-- Page excerpt --
With the advent of computers, though, I think what they have really done, based on depictions in the show, is construct those machines you see them put the Poke balls in so they are zapped off to god knows where in the PC. It's not really explained in much in the show, though, they seem to show them being teleported elsewhere (like to Prof. Oak's lab). When a Poke Ball catches a Pokemon, what might happen is that the Pokemon is tagged with it's original trainer. This may run the mechanism that stops you from tossing them to catch another trainer's Pokemon, and why in XD and Colosseum they need the snag machine.

If anyone's watched Best Wishes, there's an episode where the interior of a Poke ball is shown. It's kinda for a gag, but it's what we have to go off of. Pretty sparse, but alive for sure.

And maybe this is what Luxury Balls are.


----------



## kyeugh (Dec 11, 2013)

*Re: The Poké Ball.*

Let's take another relatively unexplained utensil in the Pokémon world-- the Mega Charm.  I made a theory on how they worked a bit ago, but I never put it online; anyway, it's unrelated.  Let's just say that the Key Stones that Mega Charms contain send out a special type of radio wave that react to a mineral component that's shared by all Mega Stones.  It's quite possible that Poké Balls do something to a similar effect; all Pokémon might have a cellular makeup that causes them to revert to a plasmatic state when exposed to a specific radio wave.  Perhaps this is the effect of the button being pressed on a Poké Ball.  It would make sense that pushing the button emitted these waves that were capable of converting all Pokémon into a plasmatic state.  Ghetsis' cane that disabled Poké Ball use may have actually been a kind of a lightningrod for these waves.

-- Set tasks --
1 - Rewrite the Poké Ball thread starting with "If anyone's watched" and going on through "Luxury Balls are.", renaming "Luxury Balls" to "Heal Balls".
2 - Extend the Poké Ball thread past its final sentence.

-- Supplied material --
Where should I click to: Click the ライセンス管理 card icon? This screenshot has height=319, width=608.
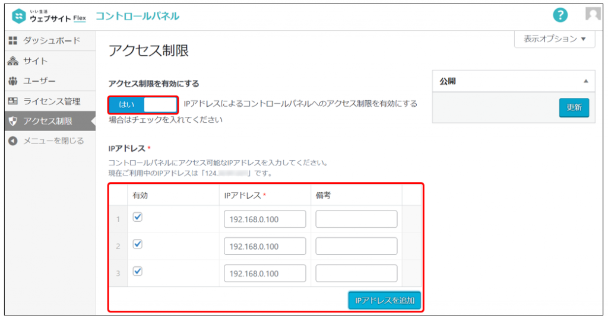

-- Answers for the tasks --
1 -
If anyone's watched Best Wishes, there's an episode where the interior of a Poke ball is shown. It's kinda for a gag, but it's what we have to go off of. Pretty sparse, but alive for sure.

And maybe this is what Heal Balls are.

2 -
Furthermore, the reason that some Pokémon are harder to catch than others might actually be the result of natural selection.  Perhaps the chemical that allows them to turn to a plasmatic state is less plentiful, etc.  None of this can be said for sure.

EDIT: As for PCs, I believe it's mentioned somewhere that the Pokémon are actually turned into data.  It's quite obvious this isn't the case with Poké Balls, however.


----------



## LadyJirachu (Apr 4, 2020)

So....the best wishes episode shows the pokeball's inside as like a boring space where the pokemon just sits there? o.o;;

Geeee, it must be awesome to go out into battle after dealing with that xD; haha...(pokemon once again is such an interesting series. seriously)


----------



## IndigoClaudia (Apr 6, 2020)

Smash Bros Melee described it as like a little home. I always imagine it as like a little place with pillows but a luxury ball has a mattress too as the floor and then the friend ball is just full of pictures of the trainer and then the master ball is just metal on all sides.


----------



## haneko (Apr 6, 2020)

My opinion is that some sort of supernatural or psychic energy "seals" the Pokemon into the Pokeball. The Pokemon is converted to a spirit version of itself, which the PC can interpret as data, hence storing the Pokemon in digital format. Pokemon aren't conscious while inside Pokeballs or the PC.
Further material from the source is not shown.